Research and Development
Company sponsored research and development costs, including proposal costs and unreimbursed expenditures for developmental activities are charged against income in the year incurred.
Revenue and Cost Recognition
The Company recognizes income from contracts under the percentage of completion method of accounting for financial reporting purposes. Revenues are measured by the ratio of the costs incurred to date divided by the estimated total costs for each contract. Contracting costs include all direct material, labor and subcontracting costs. General and administrative costs are charged to expense as incurred. Provisions for estimated losses on uncompleted contracts are made in the
period in which such losses are determined. Changes in job performance, job conditions and estimated profitability and final contract settlements may result in revisions to costs and income and are recognized in the period in which the revisions are determined. Revenue related to claims is recorded at the lesser of actual costs incurred or the amount expected to realized.
Intangible Assets
Intangible assets consist of patent costs totaling $166,783 with accumulated amortization of $25,278. Amortization expense for the three months ended August 31, 2003 was $2,130. Amortization expense for each of the next five years is expected to be approximately $9,811.

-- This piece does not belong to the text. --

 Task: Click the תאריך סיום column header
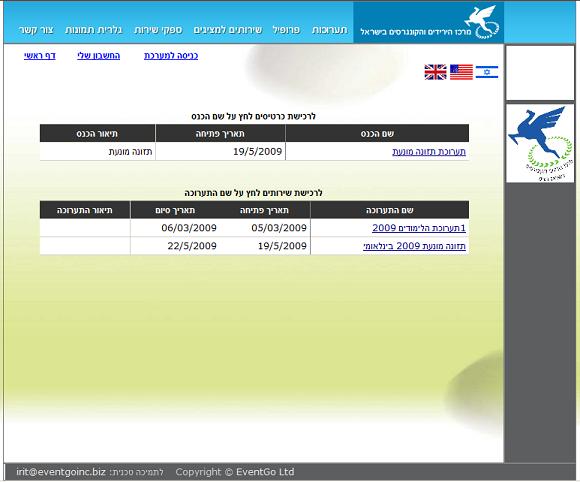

Note 2. Interim Financial Information (Unaudited):
The interim financial statements of the Company for the three months ended August 31, 2003 and 2002, included herein, have been prepared by the Company, without audit, pursuant to the rules and regulations of the SEC. Certain information and footnote disclosures normally included in financial statements prepared in accordance with accounting principles generally accepted in the United States of America have been condensed or omitted pursuant to the rules and regulations relating to interim financial statements.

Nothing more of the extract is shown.